House of Cards and Orange Is the New Black are wildly popular hits that prove Netflix can make shows that compete with the best of cable programming…right? That’s been the narrative around the streaming service over the last year, but hard proof has been harder to come by. Netflix has never provided concrete data validating that its shows are watched by large numbers of viewers.
Soon Nielsen, the standard-bearer for TV ratings, may change that. The TV ratings company revealed to the Wall Street Journal that it’s planning to begin tracking viewership of online video services like Netflix and Amazon Prime Instant Video in December by analyzing the audio of shows that are being streamed. The new ratings will come with a lot of caveats—they won’t track mobile devices and won’t take into account Netflix’s large global reach—but they will provide a sense for the first time which Netflix shows are the most popular. And if the rest of the media world latches onto these new ratings as a standard, Netflix won’t be able to ignore them.
Ratings are important on traditional television because they help networks attract advertising. Netflix doesn’t sell ads and has argued that it therefore shouldn’t have to disclose its ratings. “It creates a benchmark that is irrelevant to the business but sexy and exciting to write about and puts a lot of performance pressure on shows that otherwise will be great shows over time,” chief content officer Ted Sarandos said at a conference in 2012. A Netflix spokesperson declined to comment.
But TV ratings are about a lot more than selling ads. Netflix viewership data would give traditional TV networks a better sense of how popular their shows are on the platform and, perhaps more importantly, how essential they are to the overall Netflix experience. This could affect negotiations for licensing programming, especially as more content companies such as CBS and Comcast launch their own streaming services. Networks already regularly leverage the popularity of their programming to extract higher fees from cable operators in very public spats, so they’d likely have no problem pulling Netflix into a similar scrum.
Ratings also help attract talent in the traditional TV world. HBO has risen to the top of the premium cable heap by continually serving up shows that are both critically acclaimed and extremely popular. If Netflix’s original shows are revealed to be watched less than those on TV, it might be harder to attract a David Fincher or a Kevin Spacey to the streaming service (even Fincher and Orange Is the New Black creator Jenji Kohan don’t know how popular their Netflix shows are).

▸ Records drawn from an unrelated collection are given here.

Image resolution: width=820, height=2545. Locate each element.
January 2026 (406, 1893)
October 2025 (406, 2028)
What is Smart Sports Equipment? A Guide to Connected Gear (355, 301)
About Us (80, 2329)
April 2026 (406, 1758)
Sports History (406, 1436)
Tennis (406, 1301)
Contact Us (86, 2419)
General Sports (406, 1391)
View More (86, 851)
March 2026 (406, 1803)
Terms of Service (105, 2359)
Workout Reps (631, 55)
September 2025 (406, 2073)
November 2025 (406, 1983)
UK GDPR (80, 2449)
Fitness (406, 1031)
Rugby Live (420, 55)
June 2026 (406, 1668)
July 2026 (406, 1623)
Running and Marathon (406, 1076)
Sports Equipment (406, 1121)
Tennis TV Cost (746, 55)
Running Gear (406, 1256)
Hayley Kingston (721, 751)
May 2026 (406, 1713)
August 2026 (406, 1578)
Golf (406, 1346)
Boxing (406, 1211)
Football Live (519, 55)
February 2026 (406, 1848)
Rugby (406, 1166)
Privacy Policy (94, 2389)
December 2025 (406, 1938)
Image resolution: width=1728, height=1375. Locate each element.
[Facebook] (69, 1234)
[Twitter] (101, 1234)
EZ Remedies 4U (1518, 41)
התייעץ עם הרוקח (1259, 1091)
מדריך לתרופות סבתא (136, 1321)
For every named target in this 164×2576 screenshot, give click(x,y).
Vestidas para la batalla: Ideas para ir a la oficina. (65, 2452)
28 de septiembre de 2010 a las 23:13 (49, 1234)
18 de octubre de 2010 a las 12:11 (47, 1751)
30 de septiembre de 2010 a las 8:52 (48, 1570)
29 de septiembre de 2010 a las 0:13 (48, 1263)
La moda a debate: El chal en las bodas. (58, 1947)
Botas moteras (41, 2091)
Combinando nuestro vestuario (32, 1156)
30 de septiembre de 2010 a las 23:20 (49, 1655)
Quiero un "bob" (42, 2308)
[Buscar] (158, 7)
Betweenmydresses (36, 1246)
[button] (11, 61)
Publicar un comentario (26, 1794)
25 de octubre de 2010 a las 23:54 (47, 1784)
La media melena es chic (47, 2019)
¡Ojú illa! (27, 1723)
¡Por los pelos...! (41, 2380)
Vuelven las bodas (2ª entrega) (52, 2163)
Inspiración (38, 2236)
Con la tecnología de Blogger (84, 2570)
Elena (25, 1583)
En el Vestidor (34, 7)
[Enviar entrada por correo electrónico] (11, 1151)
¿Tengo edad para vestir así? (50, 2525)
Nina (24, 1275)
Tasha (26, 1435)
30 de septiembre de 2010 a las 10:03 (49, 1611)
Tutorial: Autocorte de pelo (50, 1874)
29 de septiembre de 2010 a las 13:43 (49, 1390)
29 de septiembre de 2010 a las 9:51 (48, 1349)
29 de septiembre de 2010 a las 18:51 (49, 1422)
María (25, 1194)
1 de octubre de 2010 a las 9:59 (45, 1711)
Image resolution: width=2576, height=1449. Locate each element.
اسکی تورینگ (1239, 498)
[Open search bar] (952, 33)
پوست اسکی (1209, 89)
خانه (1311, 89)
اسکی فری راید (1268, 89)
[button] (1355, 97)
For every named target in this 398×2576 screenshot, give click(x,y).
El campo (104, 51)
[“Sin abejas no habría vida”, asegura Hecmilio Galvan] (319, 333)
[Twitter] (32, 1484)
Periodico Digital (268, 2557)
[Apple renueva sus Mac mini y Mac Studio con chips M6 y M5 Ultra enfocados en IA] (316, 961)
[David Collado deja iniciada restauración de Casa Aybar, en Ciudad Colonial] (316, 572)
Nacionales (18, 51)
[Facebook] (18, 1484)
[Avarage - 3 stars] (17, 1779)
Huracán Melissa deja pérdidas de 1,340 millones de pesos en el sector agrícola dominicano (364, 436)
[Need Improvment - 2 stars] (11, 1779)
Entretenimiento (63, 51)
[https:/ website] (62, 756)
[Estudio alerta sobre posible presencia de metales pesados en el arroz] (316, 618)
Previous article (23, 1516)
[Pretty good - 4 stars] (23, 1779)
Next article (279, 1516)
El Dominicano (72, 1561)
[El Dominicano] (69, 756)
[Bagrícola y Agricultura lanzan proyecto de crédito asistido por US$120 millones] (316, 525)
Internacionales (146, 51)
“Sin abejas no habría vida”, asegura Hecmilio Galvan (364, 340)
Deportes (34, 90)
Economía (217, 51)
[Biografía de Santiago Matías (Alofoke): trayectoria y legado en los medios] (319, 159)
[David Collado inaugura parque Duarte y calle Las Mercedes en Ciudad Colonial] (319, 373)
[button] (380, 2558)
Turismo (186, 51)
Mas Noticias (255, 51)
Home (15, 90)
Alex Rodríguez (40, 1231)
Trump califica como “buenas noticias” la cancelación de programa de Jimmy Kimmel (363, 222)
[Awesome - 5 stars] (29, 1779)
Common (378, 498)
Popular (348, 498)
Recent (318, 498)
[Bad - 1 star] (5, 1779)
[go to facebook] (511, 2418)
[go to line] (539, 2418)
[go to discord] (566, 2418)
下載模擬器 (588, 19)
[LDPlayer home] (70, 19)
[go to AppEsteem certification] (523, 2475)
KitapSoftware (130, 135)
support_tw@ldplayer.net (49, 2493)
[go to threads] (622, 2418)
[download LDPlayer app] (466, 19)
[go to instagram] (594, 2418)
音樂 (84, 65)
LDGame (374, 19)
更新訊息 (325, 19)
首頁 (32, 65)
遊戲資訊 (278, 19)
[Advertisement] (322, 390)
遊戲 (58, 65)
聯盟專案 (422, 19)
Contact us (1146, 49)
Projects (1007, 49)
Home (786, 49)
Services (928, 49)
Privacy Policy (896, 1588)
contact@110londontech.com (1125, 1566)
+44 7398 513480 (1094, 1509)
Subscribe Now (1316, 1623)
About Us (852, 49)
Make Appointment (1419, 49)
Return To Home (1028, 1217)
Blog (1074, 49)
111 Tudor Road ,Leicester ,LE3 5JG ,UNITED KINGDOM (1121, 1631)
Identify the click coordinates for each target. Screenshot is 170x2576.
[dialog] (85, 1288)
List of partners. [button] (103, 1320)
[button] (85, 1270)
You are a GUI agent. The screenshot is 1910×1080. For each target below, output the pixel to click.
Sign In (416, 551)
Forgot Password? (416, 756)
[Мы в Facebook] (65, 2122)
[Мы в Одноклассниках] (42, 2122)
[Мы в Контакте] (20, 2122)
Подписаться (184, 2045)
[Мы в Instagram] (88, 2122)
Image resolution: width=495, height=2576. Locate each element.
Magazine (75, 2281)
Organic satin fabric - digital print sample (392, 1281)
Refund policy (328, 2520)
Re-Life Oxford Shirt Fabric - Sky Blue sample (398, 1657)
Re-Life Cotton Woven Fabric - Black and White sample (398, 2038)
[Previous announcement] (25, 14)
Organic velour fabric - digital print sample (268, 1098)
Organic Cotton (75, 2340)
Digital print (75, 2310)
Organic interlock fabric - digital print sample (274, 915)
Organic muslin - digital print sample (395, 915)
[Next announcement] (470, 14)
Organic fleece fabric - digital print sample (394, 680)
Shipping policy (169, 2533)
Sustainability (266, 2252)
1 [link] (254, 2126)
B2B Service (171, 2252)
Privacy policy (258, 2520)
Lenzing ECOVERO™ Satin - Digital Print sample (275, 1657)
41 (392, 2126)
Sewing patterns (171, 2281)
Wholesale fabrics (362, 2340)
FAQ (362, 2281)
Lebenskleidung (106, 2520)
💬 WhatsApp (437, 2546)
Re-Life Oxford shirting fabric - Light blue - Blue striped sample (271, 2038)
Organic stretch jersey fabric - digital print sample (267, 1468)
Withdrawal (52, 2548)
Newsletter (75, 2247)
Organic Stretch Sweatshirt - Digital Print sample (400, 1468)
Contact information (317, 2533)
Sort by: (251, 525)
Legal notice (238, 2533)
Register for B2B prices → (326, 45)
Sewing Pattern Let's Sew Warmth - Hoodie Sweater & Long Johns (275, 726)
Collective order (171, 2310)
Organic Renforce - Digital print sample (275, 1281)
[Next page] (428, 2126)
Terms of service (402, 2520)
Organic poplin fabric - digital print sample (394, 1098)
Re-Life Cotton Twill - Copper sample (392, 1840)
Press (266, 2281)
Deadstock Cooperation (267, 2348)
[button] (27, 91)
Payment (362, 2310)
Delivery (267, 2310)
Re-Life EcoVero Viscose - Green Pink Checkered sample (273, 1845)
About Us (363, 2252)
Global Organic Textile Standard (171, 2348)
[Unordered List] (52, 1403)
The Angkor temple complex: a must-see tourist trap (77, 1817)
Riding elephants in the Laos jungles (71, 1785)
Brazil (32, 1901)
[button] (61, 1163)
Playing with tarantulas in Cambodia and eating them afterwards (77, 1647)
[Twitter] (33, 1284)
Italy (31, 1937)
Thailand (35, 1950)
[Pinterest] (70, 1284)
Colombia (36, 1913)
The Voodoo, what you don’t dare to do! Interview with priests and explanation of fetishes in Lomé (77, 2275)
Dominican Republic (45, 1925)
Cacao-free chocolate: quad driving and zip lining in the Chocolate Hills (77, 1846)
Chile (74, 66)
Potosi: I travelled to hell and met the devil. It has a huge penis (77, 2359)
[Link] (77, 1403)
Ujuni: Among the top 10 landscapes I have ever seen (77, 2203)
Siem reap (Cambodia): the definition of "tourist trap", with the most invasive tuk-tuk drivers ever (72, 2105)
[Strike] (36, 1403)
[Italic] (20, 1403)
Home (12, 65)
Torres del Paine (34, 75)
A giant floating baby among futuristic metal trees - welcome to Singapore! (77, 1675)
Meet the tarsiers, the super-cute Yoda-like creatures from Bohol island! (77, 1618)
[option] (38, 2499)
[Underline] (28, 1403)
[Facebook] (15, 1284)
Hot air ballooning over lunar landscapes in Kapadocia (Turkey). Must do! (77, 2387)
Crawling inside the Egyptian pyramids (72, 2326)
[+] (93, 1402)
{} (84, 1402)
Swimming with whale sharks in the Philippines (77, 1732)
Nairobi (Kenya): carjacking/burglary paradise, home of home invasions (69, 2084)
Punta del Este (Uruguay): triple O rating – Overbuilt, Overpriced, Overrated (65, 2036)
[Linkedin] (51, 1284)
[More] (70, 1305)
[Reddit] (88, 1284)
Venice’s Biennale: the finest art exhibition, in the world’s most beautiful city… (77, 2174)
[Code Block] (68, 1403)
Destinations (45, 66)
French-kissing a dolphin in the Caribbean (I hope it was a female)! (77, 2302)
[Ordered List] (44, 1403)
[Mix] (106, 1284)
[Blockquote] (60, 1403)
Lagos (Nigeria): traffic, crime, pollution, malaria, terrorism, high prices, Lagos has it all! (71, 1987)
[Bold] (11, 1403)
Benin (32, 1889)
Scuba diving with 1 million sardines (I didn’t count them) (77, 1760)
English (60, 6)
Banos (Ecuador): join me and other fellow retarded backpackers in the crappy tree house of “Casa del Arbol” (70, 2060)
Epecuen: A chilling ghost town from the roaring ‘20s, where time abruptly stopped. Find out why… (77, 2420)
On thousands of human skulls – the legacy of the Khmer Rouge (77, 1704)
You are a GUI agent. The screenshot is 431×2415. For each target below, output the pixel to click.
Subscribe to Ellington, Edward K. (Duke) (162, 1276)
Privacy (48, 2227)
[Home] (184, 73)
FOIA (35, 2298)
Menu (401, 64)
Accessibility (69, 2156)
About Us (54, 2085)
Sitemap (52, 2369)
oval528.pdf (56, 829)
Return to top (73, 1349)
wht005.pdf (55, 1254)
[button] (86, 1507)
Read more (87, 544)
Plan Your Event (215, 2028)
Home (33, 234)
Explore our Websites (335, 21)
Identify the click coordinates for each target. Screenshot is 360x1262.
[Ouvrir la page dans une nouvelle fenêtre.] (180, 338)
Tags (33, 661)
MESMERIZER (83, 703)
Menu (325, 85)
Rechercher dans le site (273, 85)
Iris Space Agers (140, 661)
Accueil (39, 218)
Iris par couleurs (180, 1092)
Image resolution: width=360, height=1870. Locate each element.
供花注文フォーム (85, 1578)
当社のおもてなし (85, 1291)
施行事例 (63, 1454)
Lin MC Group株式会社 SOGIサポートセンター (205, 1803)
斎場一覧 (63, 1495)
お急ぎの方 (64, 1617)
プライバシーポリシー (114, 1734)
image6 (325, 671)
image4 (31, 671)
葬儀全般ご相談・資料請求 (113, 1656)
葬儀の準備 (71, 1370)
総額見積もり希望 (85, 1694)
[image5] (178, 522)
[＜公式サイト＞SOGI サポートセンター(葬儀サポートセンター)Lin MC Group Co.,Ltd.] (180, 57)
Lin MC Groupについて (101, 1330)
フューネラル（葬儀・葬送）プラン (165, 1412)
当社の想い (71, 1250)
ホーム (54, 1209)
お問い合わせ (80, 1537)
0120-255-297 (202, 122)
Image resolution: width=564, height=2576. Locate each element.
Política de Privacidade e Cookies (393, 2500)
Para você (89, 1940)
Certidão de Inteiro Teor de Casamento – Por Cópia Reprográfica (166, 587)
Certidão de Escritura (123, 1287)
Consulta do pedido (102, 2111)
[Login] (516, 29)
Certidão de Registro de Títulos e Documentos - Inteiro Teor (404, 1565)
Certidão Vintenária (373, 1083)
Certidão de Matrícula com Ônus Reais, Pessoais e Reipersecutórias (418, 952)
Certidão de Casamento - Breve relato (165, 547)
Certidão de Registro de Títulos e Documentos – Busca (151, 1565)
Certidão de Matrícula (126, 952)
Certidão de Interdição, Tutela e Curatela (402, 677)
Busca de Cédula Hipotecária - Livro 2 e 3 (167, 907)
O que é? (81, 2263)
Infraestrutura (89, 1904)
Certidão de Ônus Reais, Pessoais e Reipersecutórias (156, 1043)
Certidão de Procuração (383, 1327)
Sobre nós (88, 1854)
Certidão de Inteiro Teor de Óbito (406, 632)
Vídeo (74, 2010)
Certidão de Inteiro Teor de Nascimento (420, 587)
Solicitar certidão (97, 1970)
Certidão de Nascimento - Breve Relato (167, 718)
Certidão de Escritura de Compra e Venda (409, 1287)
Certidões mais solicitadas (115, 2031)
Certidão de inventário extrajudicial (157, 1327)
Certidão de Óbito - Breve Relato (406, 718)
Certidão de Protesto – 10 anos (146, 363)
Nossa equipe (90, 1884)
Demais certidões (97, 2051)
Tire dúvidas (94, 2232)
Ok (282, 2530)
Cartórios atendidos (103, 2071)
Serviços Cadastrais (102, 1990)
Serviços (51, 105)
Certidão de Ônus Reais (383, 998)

Finally, regular ratings could introduce further volatility to Netflix’s already bumpy stock. The company’s share price tumbled more than 25% after it missed its own subscriber growth forecast in October. Investors might be further scared scared off if there were signs that the company’s growing stable of expensive original shows were not as popular as they believed.
Of course, there are ways Nielsen ratings could work in Netflix’s favor. If the company’s shows really are huge hits, that just lends more credence to its narrative as a television disruptor and could help convince more Hollywood stars to work with the streaming service. It’s also possible that Nielsen’s methodology, which is rather vague at the moment, won’t be considered accurate enough to be taken seriously. The company just recently acknowledged that it was reporting inaccurate ratings for the broadcast networks for seven months this year. And Viacom’s CEO has said he wants to adopt different ratings standards because he thinks Nielsen has been too slow to adapt to shifting consumer habits.
Either way, Netflix will probably have to contend with questions about the Nielsen figures from media executives, analysts, and reporters for a quite a while. It’s an unknown variable in their growth story that they’d likely rather not deal with. As the calculating Frank Underwood once said, “There’s a value in having secrets.”